- DATASET ENTRIES
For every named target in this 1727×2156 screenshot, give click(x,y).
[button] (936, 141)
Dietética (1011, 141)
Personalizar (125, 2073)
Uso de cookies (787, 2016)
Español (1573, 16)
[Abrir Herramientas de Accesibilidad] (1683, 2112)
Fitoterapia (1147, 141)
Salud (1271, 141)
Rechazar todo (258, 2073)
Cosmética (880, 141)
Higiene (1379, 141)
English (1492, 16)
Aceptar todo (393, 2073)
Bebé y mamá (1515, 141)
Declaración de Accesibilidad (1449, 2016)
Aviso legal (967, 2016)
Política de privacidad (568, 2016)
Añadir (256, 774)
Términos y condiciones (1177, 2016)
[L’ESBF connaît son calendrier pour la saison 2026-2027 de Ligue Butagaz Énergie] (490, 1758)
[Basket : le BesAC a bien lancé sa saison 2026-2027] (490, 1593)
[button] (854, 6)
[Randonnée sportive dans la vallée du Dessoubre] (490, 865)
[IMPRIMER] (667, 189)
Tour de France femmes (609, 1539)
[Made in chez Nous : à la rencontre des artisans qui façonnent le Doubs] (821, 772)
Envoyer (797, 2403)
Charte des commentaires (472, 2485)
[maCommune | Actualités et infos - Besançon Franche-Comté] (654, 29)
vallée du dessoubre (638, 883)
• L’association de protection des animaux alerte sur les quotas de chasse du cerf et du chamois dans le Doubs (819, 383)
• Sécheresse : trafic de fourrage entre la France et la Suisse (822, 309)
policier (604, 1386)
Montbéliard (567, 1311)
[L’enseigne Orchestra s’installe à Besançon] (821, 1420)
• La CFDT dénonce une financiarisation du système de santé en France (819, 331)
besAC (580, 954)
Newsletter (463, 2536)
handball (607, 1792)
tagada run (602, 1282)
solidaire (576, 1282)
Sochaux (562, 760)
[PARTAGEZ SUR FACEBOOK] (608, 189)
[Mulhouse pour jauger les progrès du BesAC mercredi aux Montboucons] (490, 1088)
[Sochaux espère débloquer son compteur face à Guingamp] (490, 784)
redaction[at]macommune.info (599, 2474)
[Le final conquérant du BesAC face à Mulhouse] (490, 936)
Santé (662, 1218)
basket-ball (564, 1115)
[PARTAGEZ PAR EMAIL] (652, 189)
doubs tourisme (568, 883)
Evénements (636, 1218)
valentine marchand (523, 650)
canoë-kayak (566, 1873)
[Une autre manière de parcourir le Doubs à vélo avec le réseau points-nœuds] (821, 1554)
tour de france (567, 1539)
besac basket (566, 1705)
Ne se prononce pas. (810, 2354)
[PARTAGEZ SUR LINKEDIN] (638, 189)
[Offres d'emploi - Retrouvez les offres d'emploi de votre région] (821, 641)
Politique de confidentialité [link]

- WHAT TO PRODUCE
Would you restate, word for word, every line of the listing from its first line through the line with "Rechazar todo (258, 2073)"?

- ANSWER BOX
For every named target in this 1727×2156 screenshot, give click(x,y).
[button] (936, 141)
Dietética (1011, 141)
Personalizar (125, 2073)
Uso de cookies (787, 2016)
Español (1573, 16)
[Abrir Herramientas de Accesibilidad] (1683, 2112)
Fitoterapia (1147, 141)
Salud (1271, 141)
Rechazar todo (258, 2073)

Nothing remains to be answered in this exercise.